PROBLEM DESCRIPTION → Type out the records again, exactly as they are.

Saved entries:
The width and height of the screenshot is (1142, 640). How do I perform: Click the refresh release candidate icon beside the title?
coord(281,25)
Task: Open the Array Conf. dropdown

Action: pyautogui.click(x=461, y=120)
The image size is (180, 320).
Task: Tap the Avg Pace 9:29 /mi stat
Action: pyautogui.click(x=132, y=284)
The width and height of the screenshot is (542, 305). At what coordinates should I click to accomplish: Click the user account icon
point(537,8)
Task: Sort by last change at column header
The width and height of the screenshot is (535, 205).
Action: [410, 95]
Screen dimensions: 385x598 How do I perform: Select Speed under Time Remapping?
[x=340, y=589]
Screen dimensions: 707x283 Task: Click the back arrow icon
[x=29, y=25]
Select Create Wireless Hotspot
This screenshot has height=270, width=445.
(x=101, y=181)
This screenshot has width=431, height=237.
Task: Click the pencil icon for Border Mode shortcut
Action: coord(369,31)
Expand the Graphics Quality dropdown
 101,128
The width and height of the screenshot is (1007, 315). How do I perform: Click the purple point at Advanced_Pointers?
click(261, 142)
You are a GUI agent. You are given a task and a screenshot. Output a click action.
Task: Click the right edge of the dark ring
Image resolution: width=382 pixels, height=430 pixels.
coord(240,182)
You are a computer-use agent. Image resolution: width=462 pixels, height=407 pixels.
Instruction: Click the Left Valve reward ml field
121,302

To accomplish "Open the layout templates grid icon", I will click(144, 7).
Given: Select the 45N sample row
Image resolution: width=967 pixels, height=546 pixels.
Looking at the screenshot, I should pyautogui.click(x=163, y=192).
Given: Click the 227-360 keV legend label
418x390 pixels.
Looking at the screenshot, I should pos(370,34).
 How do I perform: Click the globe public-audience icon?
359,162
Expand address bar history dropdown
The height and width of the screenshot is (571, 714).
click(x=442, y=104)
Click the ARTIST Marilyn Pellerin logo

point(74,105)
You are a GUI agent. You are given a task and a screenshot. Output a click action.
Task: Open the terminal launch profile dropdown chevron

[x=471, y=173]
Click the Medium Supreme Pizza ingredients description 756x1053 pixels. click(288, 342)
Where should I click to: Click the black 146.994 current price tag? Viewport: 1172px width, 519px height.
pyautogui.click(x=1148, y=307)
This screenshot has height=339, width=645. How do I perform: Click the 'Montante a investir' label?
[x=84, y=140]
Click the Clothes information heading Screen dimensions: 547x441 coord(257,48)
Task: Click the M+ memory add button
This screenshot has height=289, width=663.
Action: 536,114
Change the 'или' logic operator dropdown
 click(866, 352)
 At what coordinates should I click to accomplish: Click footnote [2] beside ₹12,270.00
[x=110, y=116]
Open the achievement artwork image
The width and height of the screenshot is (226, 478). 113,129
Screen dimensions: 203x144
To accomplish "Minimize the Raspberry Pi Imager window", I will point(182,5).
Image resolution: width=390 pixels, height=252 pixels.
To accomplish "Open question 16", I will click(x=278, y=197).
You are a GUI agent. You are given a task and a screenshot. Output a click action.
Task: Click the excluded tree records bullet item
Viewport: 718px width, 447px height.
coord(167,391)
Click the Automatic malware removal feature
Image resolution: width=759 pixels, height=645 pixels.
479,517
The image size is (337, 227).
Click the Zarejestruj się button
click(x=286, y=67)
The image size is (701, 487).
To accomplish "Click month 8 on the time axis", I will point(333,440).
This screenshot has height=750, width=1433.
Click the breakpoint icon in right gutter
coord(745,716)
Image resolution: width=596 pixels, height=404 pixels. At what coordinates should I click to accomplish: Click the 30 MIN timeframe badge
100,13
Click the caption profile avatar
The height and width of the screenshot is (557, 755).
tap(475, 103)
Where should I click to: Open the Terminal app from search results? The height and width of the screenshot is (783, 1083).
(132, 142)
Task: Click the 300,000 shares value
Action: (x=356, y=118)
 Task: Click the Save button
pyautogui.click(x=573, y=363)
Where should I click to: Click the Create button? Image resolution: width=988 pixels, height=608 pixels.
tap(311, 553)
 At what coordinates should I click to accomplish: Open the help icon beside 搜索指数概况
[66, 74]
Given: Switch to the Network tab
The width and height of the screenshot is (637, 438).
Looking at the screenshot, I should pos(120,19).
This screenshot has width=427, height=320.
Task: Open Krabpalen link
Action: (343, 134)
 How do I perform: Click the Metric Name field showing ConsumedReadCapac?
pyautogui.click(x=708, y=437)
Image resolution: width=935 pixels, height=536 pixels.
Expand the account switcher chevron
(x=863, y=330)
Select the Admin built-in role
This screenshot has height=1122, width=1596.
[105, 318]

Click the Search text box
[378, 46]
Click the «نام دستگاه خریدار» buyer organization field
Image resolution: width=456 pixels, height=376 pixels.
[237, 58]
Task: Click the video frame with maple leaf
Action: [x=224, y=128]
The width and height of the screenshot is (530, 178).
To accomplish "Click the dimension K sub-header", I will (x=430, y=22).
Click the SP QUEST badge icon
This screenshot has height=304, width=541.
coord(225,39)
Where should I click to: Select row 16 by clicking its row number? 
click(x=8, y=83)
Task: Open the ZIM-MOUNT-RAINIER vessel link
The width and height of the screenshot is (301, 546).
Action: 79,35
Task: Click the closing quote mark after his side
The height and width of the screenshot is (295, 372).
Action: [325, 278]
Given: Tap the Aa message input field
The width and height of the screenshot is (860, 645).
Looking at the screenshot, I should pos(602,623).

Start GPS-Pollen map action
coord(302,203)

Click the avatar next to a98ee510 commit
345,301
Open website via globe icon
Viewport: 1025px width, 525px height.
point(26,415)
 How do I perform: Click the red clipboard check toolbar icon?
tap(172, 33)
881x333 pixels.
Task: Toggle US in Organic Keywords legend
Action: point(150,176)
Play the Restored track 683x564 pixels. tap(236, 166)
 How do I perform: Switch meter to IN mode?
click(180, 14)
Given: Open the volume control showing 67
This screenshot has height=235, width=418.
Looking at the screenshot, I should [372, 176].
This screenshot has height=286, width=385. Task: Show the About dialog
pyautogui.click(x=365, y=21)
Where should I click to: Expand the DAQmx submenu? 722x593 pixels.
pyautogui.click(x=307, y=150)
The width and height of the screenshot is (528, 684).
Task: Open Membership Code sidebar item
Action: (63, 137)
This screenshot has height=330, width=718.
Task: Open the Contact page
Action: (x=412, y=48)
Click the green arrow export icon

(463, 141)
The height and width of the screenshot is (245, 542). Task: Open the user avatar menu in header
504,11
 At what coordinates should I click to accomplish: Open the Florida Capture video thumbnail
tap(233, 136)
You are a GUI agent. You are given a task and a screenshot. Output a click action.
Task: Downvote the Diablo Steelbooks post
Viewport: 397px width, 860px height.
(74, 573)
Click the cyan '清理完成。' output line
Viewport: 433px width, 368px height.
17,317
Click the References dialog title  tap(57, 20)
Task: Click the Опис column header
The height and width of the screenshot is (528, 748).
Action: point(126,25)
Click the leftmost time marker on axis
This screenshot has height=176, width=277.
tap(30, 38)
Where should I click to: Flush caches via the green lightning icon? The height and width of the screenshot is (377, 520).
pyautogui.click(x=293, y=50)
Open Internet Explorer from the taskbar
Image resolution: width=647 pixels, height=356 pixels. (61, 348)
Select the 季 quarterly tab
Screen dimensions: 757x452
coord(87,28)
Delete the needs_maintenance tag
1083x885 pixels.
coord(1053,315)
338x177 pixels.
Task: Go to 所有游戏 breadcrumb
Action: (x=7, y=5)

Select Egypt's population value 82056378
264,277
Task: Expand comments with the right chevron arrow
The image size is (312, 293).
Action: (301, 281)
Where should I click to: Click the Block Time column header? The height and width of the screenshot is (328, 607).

FINAL ANSWER →
The width and height of the screenshot is (1142, 640). How do I perform: Click the refresh release candidate icon beside the title?
coord(281,25)
Task: Open the Array Conf. dropdown

Action: pyautogui.click(x=461, y=120)
The image size is (180, 320).
Task: Tap the Avg Pace 9:29 /mi stat
Action: pyautogui.click(x=132, y=284)
The width and height of the screenshot is (542, 305). At what coordinates should I click to accomplish: Click the user account icon
point(537,8)
Task: Sort by last change at column header
The width and height of the screenshot is (535, 205).
Action: [410, 95]
Screen dimensions: 385x598 How do I perform: Select Speed under Time Remapping?
[x=340, y=589]
Screen dimensions: 707x283 Task: Click the back arrow icon
[x=29, y=25]
Select Create Wireless Hotspot
This screenshot has height=270, width=445.
(x=101, y=181)
This screenshot has width=431, height=237.
Task: Click the pencil icon for Border Mode shortcut
Action: coord(369,31)
Expand the Graphics Quality dropdown
 101,128
The width and height of the screenshot is (1007, 315). How do I perform: Click the purple point at Advanced_Pointers?
click(261, 142)
You are a GUI agent. You are given a task and a screenshot. Output a click action.
Task: Click the right edge of the dark ring
Image resolution: width=382 pixels, height=430 pixels.
coord(240,182)
You are a computer-use agent. Image resolution: width=462 pixels, height=407 pixels.
Instruction: Click the Left Valve reward ml field
121,302

To accomplish "Open the layout templates grid icon", I will click(144, 7).
Given: Select the 45N sample row
Image resolution: width=967 pixels, height=546 pixels.
Looking at the screenshot, I should pyautogui.click(x=163, y=192).
Given: Click the 227-360 keV legend label
418x390 pixels.
Looking at the screenshot, I should pos(370,34).
 How do I perform: Click the globe public-audience icon?
359,162
Expand address bar history dropdown
The height and width of the screenshot is (571, 714).
click(x=442, y=104)
Click the ARTIST Marilyn Pellerin logo

point(74,105)
You are a GUI agent. You are given a task and a screenshot. Output a click action.
Task: Open the terminal launch profile dropdown chevron

[x=471, y=173]
Click the Medium Supreme Pizza ingredients description 756x1053 pixels. click(288, 342)
Where should I click to: Click the black 146.994 current price tag? Viewport: 1172px width, 519px height.
pyautogui.click(x=1148, y=307)
This screenshot has height=339, width=645. How do I perform: Click the 'Montante a investir' label?
[x=84, y=140]
Click the Clothes information heading Screen dimensions: 547x441 coord(257,48)
Task: Click the M+ memory add button
This screenshot has height=289, width=663.
Action: 536,114
Change the 'или' logic operator dropdown
 click(866, 352)
 At what coordinates should I click to accomplish: Click footnote [2] beside ₹12,270.00
[x=110, y=116]
Open the achievement artwork image
The width and height of the screenshot is (226, 478). 113,129
Screen dimensions: 203x144
To accomplish "Minimize the Raspberry Pi Imager window", I will point(182,5).
Image resolution: width=390 pixels, height=252 pixels.
To accomplish "Open question 16", I will click(x=278, y=197).
You are a GUI agent. You are given a task and a screenshot. Output a click action.
Task: Click the excluded tree records bullet item
Viewport: 718px width, 447px height.
coord(167,391)
Click the Automatic malware removal feature
Image resolution: width=759 pixels, height=645 pixels.
479,517
The image size is (337, 227).
Click the Zarejestruj się button
click(x=286, y=67)
The image size is (701, 487).
To accomplish "Click month 8 on the time axis", I will point(333,440).
This screenshot has height=750, width=1433.
Click the breakpoint icon in right gutter
coord(745,716)
Image resolution: width=596 pixels, height=404 pixels. At what coordinates should I click to accomplish: Click the 30 MIN timeframe badge
100,13
Click the caption profile avatar
The height and width of the screenshot is (557, 755).
tap(475, 103)
Where should I click to: Open the Terminal app from search results? The height and width of the screenshot is (783, 1083).
(132, 142)
Task: Click the 300,000 shares value
Action: (x=356, y=118)
 Task: Click the Save button
pyautogui.click(x=573, y=363)
Where should I click to: Click the Create button? Image resolution: width=988 pixels, height=608 pixels.
tap(311, 553)
 At what coordinates should I click to accomplish: Open the help icon beside 搜索指数概况
[66, 74]
Given: Switch to the Network tab
The width and height of the screenshot is (637, 438).
Looking at the screenshot, I should pos(120,19).
This screenshot has width=427, height=320.
Task: Open Krabpalen link
Action: (343, 134)
 How do I perform: Click the Metric Name field showing ConsumedReadCapac?
pyautogui.click(x=708, y=437)
Image resolution: width=935 pixels, height=536 pixels.
Expand the account switcher chevron
(x=863, y=330)
Select the Admin built-in role
This screenshot has height=1122, width=1596.
[105, 318]

Click the Search text box
[378, 46]
Click the «نام دستگاه خریدار» buyer organization field
Image resolution: width=456 pixels, height=376 pixels.
[237, 58]
Task: Click the video frame with maple leaf
Action: [x=224, y=128]
The width and height of the screenshot is (530, 178).
To accomplish "Click the dimension K sub-header", I will (x=430, y=22).
Click the SP QUEST badge icon
This screenshot has height=304, width=541.
coord(225,39)
Where should I click to: Select row 16 by clicking its row number? 
click(x=8, y=83)
Task: Open the ZIM-MOUNT-RAINIER vessel link
The width and height of the screenshot is (301, 546).
Action: 79,35
Task: Click the closing quote mark after his side
The height and width of the screenshot is (295, 372).
Action: [325, 278]
Given: Tap the Aa message input field
The width and height of the screenshot is (860, 645).
Looking at the screenshot, I should pos(602,623).

Start GPS-Pollen map action
coord(302,203)

Click the avatar next to a98ee510 commit
345,301
Open website via globe icon
Viewport: 1025px width, 525px height.
point(26,415)
 How do I perform: Click the red clipboard check toolbar icon?
tap(172, 33)
881x333 pixels.
Task: Toggle US in Organic Keywords legend
Action: point(150,176)
Play the Restored track 683x564 pixels. tap(236, 166)
 How do I perform: Switch meter to IN mode?
click(180, 14)
Given: Open the volume control showing 67
This screenshot has height=235, width=418.
Looking at the screenshot, I should [372, 176].
This screenshot has height=286, width=385. Task: Show the About dialog
pyautogui.click(x=365, y=21)
Where should I click to: Expand the DAQmx submenu? 722x593 pixels.
pyautogui.click(x=307, y=150)
The width and height of the screenshot is (528, 684).
Task: Open Membership Code sidebar item
Action: (63, 137)
This screenshot has height=330, width=718.
Task: Open the Contact page
Action: (x=412, y=48)
Click the green arrow export icon

(463, 141)
The height and width of the screenshot is (245, 542). Task: Open the user avatar menu in header
504,11
 At what coordinates should I click to accomplish: Open the Florida Capture video thumbnail
tap(233, 136)
You are a GUI agent. You are given a task and a screenshot. Output a click action.
Task: Downvote the Diablo Steelbooks post
Viewport: 397px width, 860px height.
(74, 573)
Click the cyan '清理完成。' output line
Viewport: 433px width, 368px height.
17,317
Click the References dialog title  tap(57, 20)
Task: Click the Опис column header
The height and width of the screenshot is (528, 748).
Action: point(126,25)
Click the leftmost time marker on axis
This screenshot has height=176, width=277.
tap(30, 38)
Where should I click to: Flush caches via the green lightning icon? The height and width of the screenshot is (377, 520).
pyautogui.click(x=293, y=50)
Open Internet Explorer from the taskbar
Image resolution: width=647 pixels, height=356 pixels. (61, 348)
Select the 季 quarterly tab
Screen dimensions: 757x452
coord(87,28)
Delete the needs_maintenance tag
1083x885 pixels.
coord(1053,315)
338x177 pixels.
Task: Go to 所有游戏 breadcrumb
Action: (x=7, y=5)

Select Egypt's population value 82056378
264,277
Task: Expand comments with the right chevron arrow
The image size is (312, 293).
Action: (301, 281)
Where should I click to: Click the Block Time column header? The height and width of the screenshot is (328, 607).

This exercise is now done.